Directions:
Please find all lines in the data that hold the string "price" and copy them.
⟨
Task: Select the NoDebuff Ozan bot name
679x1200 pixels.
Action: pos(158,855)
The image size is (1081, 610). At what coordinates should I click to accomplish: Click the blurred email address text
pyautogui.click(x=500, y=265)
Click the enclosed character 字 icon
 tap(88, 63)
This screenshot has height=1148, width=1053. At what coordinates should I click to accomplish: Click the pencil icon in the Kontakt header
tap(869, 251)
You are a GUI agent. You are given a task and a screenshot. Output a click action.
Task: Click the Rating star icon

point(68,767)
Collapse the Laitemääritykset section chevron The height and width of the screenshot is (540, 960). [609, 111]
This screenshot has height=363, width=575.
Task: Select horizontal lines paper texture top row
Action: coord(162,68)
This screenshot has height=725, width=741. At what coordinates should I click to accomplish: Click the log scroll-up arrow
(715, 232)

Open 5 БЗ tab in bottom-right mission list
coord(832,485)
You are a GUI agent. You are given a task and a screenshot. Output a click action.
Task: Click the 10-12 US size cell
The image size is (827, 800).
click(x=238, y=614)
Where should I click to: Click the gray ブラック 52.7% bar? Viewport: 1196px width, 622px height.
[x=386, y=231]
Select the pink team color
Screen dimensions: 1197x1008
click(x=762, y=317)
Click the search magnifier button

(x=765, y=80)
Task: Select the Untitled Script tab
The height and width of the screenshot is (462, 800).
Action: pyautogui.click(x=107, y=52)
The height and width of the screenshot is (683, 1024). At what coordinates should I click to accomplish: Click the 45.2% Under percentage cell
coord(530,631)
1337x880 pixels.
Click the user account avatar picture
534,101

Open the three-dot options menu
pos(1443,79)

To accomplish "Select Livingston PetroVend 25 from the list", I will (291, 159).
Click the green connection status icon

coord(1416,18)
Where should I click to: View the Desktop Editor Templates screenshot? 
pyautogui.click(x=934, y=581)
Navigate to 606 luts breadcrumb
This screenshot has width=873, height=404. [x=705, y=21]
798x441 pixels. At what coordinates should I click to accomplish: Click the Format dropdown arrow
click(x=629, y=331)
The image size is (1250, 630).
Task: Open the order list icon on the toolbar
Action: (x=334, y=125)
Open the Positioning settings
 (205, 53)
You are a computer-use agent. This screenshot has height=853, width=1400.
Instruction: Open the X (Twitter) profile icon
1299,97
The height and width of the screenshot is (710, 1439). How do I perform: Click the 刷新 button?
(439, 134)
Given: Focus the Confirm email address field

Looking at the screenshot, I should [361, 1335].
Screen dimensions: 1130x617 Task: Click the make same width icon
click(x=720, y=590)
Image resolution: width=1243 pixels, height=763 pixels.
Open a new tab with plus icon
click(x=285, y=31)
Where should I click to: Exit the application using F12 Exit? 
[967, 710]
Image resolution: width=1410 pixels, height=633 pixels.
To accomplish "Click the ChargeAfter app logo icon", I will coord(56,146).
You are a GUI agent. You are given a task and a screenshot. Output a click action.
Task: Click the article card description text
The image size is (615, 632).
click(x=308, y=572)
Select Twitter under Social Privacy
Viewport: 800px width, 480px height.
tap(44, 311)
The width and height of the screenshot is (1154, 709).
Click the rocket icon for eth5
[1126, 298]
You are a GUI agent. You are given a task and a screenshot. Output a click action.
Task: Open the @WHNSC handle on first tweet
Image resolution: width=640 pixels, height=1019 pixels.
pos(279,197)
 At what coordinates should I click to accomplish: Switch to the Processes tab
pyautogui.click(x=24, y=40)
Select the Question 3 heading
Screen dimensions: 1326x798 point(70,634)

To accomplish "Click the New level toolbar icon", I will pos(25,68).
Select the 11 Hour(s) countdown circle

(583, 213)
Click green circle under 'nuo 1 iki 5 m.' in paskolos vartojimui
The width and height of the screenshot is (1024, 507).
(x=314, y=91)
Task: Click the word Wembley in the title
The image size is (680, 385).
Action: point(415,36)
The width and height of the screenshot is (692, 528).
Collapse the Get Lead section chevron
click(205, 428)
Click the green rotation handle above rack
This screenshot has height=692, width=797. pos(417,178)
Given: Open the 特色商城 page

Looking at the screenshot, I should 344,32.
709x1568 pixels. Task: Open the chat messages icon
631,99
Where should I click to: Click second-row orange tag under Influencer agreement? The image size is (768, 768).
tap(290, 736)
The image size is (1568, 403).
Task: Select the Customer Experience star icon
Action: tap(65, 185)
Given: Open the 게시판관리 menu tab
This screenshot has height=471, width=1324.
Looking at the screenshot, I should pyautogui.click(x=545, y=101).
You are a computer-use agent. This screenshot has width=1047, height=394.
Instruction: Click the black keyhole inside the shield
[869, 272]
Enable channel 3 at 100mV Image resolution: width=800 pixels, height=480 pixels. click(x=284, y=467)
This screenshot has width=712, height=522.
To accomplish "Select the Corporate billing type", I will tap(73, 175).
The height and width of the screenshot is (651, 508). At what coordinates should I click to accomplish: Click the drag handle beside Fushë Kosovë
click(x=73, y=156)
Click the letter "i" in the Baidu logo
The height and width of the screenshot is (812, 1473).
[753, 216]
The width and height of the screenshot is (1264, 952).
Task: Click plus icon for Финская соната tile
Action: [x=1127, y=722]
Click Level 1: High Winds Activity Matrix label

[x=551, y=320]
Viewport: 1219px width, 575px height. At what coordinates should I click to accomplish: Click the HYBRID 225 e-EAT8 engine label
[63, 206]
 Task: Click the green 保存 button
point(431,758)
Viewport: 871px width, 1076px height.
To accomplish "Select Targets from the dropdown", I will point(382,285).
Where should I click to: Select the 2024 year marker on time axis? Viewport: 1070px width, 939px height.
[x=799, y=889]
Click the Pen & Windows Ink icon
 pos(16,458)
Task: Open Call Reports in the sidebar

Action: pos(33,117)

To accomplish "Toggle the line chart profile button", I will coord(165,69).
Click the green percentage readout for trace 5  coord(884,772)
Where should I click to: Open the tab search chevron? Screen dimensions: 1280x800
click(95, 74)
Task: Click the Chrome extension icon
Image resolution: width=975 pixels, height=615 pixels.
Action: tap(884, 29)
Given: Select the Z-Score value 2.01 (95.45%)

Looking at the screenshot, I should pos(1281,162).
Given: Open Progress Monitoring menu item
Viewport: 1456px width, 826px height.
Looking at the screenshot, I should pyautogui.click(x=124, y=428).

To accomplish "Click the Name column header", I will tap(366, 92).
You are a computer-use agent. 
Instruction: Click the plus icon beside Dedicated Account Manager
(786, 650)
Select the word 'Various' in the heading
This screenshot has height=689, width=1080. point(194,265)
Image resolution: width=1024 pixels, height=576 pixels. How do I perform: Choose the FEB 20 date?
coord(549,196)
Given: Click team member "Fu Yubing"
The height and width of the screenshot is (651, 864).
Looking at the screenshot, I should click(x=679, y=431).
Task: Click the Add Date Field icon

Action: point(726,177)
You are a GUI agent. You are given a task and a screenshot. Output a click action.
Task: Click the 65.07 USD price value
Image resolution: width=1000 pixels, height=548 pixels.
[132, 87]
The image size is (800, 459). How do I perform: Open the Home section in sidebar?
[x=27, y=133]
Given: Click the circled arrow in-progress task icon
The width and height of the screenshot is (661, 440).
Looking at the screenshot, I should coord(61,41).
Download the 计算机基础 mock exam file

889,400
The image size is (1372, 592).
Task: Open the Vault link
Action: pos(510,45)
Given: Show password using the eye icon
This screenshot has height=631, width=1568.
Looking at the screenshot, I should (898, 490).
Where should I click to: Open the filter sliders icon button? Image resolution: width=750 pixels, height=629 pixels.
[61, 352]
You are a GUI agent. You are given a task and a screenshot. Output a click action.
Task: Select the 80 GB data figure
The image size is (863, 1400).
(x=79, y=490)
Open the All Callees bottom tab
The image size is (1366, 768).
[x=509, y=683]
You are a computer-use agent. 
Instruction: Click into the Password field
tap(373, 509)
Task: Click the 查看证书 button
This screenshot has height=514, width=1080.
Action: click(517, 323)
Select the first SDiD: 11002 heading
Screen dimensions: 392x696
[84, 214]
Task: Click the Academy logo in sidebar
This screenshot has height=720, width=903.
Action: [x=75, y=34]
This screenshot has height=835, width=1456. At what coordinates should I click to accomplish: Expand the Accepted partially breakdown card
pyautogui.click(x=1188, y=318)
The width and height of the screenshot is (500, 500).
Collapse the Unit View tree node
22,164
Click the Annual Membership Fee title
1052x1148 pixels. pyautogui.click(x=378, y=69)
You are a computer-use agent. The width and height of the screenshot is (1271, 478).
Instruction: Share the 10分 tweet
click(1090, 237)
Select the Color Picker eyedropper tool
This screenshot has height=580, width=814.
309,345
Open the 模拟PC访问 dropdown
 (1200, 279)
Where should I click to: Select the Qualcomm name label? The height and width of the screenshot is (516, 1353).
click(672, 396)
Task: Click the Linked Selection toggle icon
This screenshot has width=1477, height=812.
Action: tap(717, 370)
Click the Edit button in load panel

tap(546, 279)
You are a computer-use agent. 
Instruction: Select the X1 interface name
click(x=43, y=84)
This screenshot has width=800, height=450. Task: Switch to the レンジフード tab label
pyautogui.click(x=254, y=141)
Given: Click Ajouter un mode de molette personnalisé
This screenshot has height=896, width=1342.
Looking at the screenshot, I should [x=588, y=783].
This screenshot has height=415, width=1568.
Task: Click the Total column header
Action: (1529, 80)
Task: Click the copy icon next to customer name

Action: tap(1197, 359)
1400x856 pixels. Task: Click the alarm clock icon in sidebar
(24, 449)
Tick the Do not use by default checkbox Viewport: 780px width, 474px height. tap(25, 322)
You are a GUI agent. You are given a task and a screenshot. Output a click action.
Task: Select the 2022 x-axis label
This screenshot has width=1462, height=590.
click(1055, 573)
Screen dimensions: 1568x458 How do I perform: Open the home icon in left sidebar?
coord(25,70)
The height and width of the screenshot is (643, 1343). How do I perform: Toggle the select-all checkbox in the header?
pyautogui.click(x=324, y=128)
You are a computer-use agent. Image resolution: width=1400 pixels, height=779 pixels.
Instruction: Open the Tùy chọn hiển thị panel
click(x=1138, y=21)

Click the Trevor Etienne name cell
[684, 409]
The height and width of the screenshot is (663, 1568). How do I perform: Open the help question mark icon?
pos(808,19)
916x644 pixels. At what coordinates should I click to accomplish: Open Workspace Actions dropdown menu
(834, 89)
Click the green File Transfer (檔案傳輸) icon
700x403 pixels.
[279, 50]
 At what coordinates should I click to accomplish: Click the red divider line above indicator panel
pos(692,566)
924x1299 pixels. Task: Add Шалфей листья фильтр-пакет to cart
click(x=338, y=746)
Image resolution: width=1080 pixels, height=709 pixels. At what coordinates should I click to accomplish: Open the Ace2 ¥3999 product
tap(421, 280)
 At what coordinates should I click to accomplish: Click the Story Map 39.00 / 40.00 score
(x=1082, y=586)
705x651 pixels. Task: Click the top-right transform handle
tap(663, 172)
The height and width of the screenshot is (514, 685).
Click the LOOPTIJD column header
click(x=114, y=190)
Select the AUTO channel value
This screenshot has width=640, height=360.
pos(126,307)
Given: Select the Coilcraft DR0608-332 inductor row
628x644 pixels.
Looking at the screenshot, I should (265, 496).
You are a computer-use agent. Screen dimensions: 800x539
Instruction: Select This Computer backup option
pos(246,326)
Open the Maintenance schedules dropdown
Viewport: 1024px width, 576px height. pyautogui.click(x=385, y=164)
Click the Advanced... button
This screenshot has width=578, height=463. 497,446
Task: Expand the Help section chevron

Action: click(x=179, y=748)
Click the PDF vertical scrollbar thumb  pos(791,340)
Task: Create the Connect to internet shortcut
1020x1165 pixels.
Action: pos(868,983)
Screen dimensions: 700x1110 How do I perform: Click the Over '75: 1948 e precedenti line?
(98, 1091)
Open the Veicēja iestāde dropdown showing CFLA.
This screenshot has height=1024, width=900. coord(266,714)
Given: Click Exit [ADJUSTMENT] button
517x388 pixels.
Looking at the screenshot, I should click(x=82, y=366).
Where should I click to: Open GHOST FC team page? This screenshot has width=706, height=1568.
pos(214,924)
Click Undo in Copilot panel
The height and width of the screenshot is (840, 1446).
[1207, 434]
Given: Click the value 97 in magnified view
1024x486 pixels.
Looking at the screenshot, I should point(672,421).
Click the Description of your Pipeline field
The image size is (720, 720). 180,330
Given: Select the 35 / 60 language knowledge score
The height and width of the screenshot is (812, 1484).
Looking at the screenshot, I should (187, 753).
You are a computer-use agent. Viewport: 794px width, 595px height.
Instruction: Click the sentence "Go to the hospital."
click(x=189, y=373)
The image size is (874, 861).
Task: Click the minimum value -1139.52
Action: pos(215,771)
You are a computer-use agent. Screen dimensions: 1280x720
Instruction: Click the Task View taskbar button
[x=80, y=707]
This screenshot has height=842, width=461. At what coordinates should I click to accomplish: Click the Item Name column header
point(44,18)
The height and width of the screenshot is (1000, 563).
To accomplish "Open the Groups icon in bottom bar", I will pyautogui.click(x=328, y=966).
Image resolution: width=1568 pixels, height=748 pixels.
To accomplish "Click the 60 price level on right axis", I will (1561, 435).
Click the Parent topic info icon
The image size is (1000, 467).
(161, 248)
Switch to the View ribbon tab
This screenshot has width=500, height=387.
⟩
Response to the exercise:
Task: Click the 65.07 USD price value
To accomplish "Click the 60 price level on right axis", I will (1561, 435).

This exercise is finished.